More Earthlings, more problems?
On NBA teams, Socrates, and why you can be optimistic about sharing the planet with 7,999,999,999 other people.
The United Nations says we have just crossed the threshold of a global population of eight billion people. The US Census Bureau thinks we're still at 7,934,000,000, but what's a discrepancy of a mere 66,000,000 people between friends? There have always been plenty of voices urging that there are too many people, but consider a few of the realities in perspective.
■ Albert Einstein was born in 1879, at which time Earth's population was probably 1.42 billion. Even if you assume that Einstein was a singularly brilliant figure for his time -- the solitary most brilliant person on the planet, even -- then the odds should have it that we have at least five or six people roaming the planet today who are equals to Einstein.
■ The numbers are even more striking the farther back we look. Leonardo da Vinci was born in 1452 to a world of no more than 500 million. Odds are, the planet is populated by 16 equivalent "da Vincis" today -- enough to fill the roster of an NBA team.
■ Socrates (born in 469 BCE) was probably only one in 200 million, meaning there could be 40 Socratic equals among us today -- enough to fill a small regional passenger jet.
■ Before anyone scoffs at the comparisons or dismisses the figures as too remote, consider what has gotten better since the births of any of those great minds. Our food supply is vastly greater. Infant and child mortality has plunged. We have gained antibiotics and worked to purge lead from paint.
■ Books are cheaper and many are freely available in digital format. Great museums offer virtual tours and the Internet Archive is working to digitize practically everything. The Internet itself is an ever-pulsing source of expert opinions and instantaneous news.
■ But more importantly, while there remain many substantial challenges to be overcome, there is more human freedom and more fundamental equality than in any era of the past. For most of human history, only men were broadly free to pursue their maximum self-actualization -- and even then, that freedom was only open to some men.

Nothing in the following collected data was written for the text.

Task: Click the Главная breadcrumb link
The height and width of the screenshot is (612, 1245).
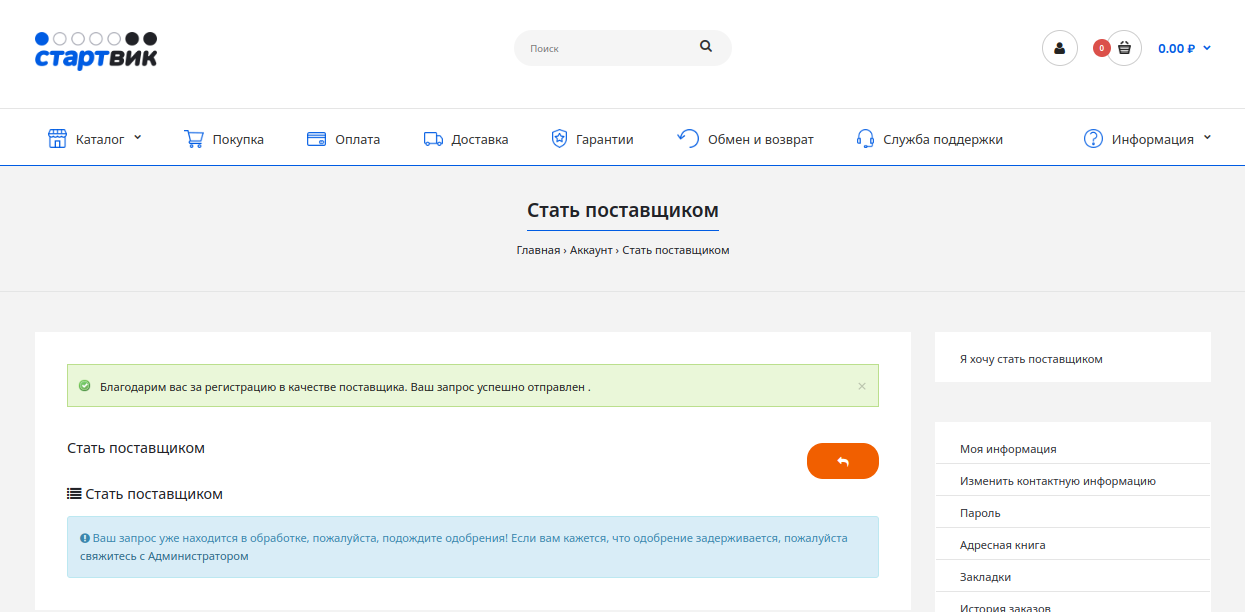Action: tap(538, 250)
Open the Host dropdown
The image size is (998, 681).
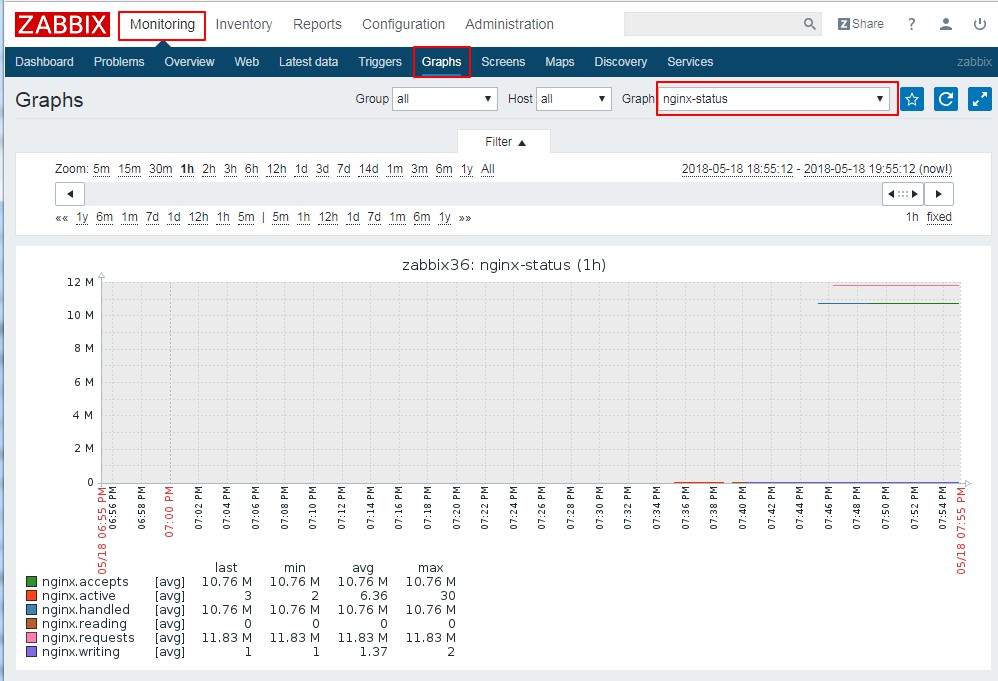[x=574, y=99]
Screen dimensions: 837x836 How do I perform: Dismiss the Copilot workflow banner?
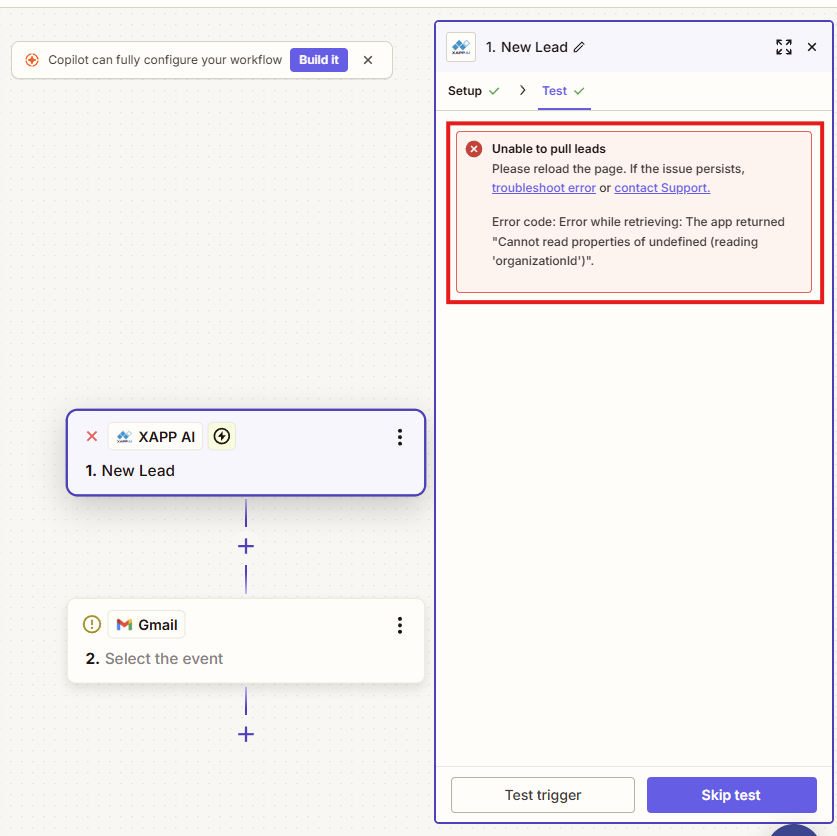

■ There remains much work to be done, but the odds have never been higher that a truly gifted person could do the most possible with their endowments. And, assuming that talent has been fairly equally distributed throughout history, the odds are extremely high that we have more great geniuses living among us than at any time in history.
■ Eight billion is a lot of people. And big crowds can beget big problems. But the numbers -- and the conditions -- should give us hope that the very best days for the world remain ahead.